Ennis highlights the Japanese occupation of parts of China which, between 1931 and 1945, saw the deaths of 15 million Chinese at the hands of the Japanese forces and some of the worst crimes against humanity in history. It’s a sobering premise that gloomily hangs over the comic. 

This is a classic Ennis book: WW2-themed, street-level protagonist, revenge-heavy, righteous plot, and extremely violent. The Shadow is in some ways an earlier version of The Punisher, a character Ennis excelled at writing. I also really enjoyed his WW2 comics, War Stories and Battlefields. 

So why doesn’t The Shadow thrill in the same way as an Ennis-written Frank Castle comic does?
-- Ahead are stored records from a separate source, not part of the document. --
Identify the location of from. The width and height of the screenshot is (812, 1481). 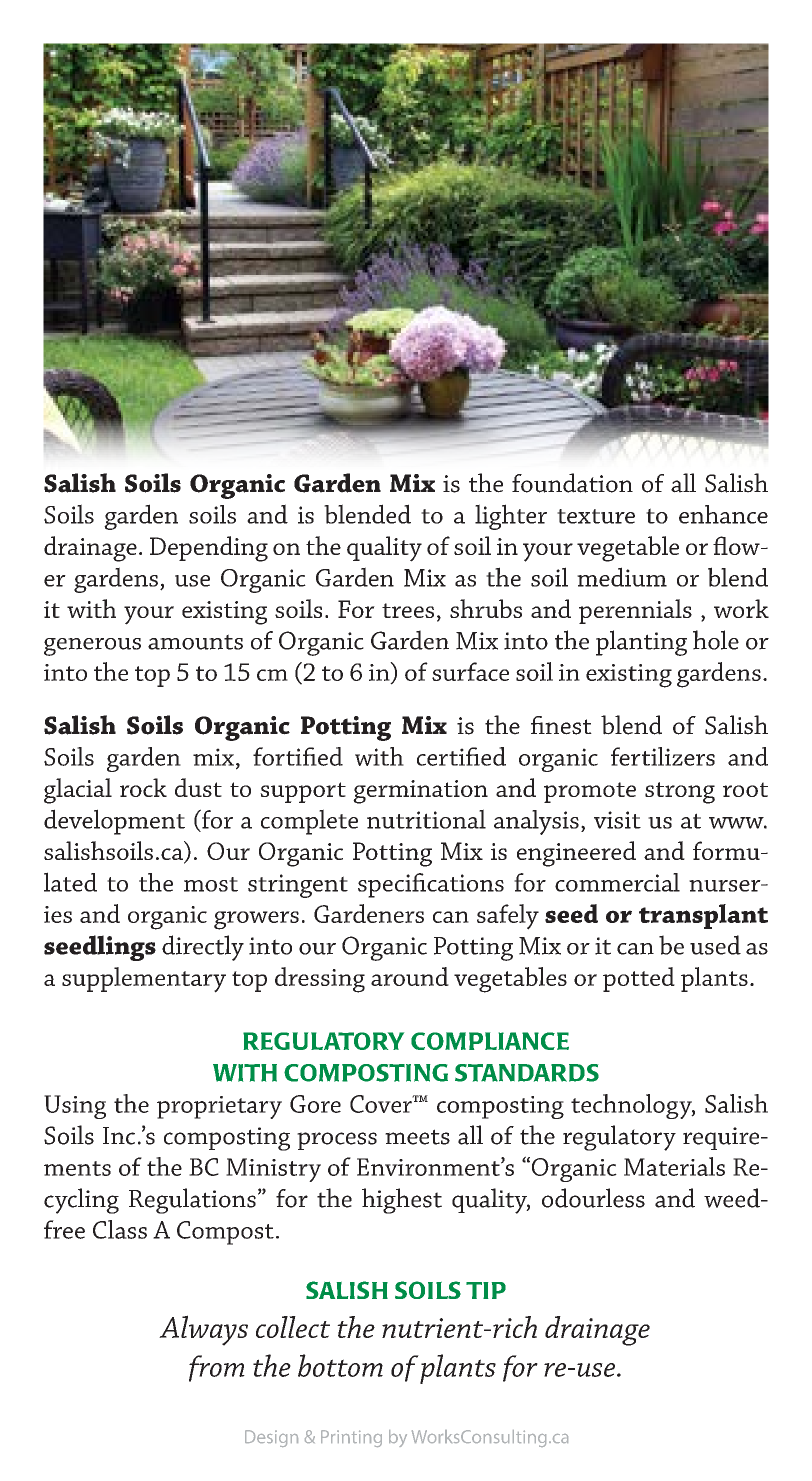
(217, 1368).
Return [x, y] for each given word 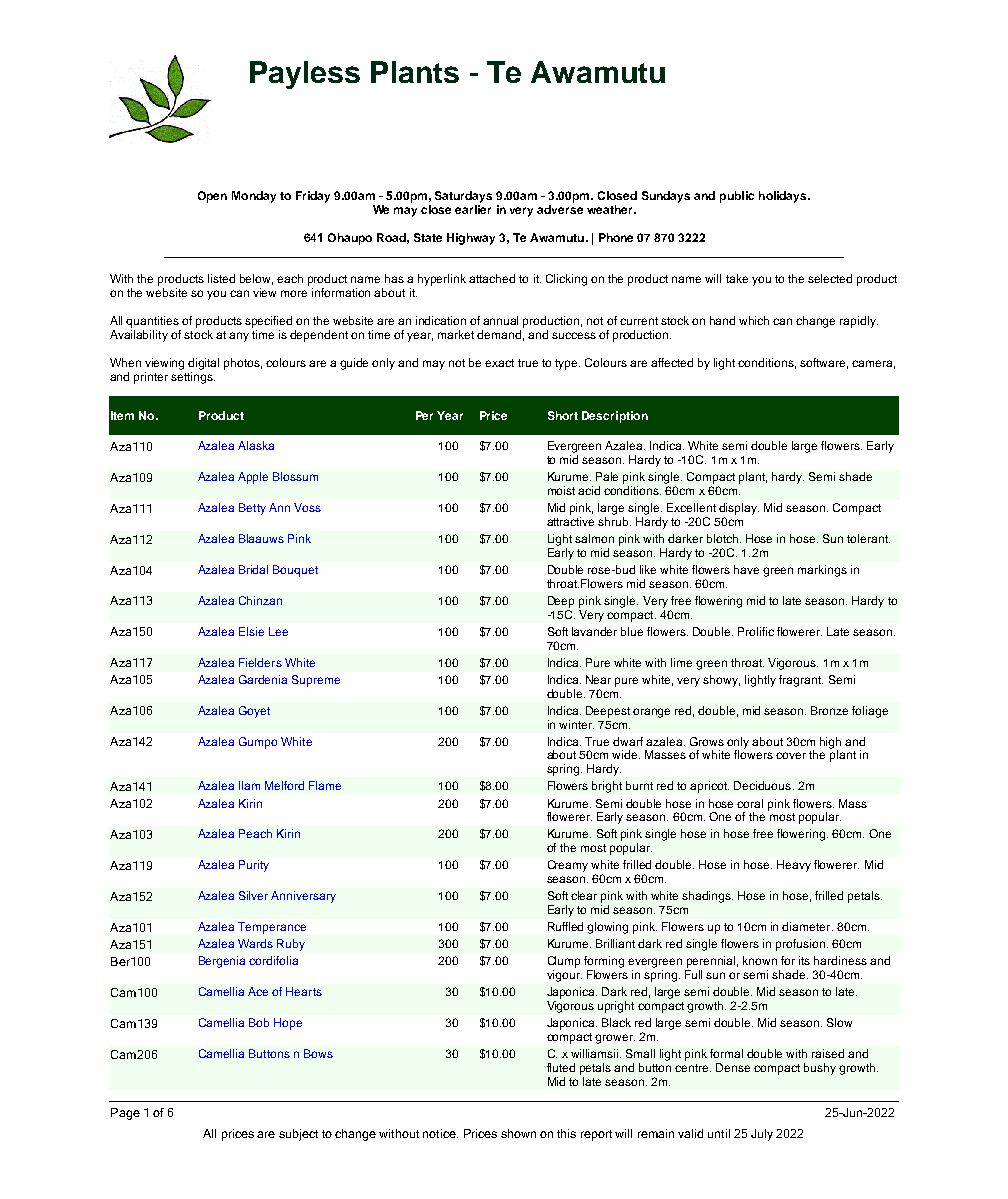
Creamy [568, 866]
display [739, 509]
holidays [784, 197]
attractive [570, 521]
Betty [252, 509]
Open [212, 197]
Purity [254, 866]
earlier [473, 208]
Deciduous [764, 785]
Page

It has partly to do with The Shadow having superpowers. Frank has an arsenal of weapons but he’s still just a man, so he has to use ingenuity when faced with overwhelming odds. Shadow uses his teleportation/mind control/death’s stuff(?) powers to get the upper hand and then shoots everyone with his guns. It’s less exciting when things are made easier for the hero.

The plot itself is fairly straightforward: Shadow and co. are chasing the bad guys into China to kill them and take whatever valuables they’re going to use to gain the upper hand once WW2 kicks off. But Ennis really overwrites the story. Every character has paragraphs and paragraphs to say on every page and it doesn’t add up to much - the plot remains the same, there’s just a lot of blather to wade through before things happen. And, actually, the plot is never that interesting to begin with. 

But then neither are any of the characters. Besides not really knowing what The Shadow can do, I didn’t come away thinking he was particularly special. In some ways it’s interesting because this character appeared nearly a decade before Batman and it’s clear Bill Finger was influenced heavily by Lamont Cranston in creating Bruce Wayne. But Batman/Bruce Wayne is a much more interesting character than The Shadow in every way and that doesn’t change even with a writer as brilliant as Garth Ennis in the driving seat. 

Aaron Campbell’s art is fine and appropriately realistic - like a lot of Ennis’ real-world comics, a lot of research effort has gone into making everything look genuine. 

I usually like Garth Ennis’ work but The Shadow fell totally flat for me. This is one undead Golden Age character who should probably die.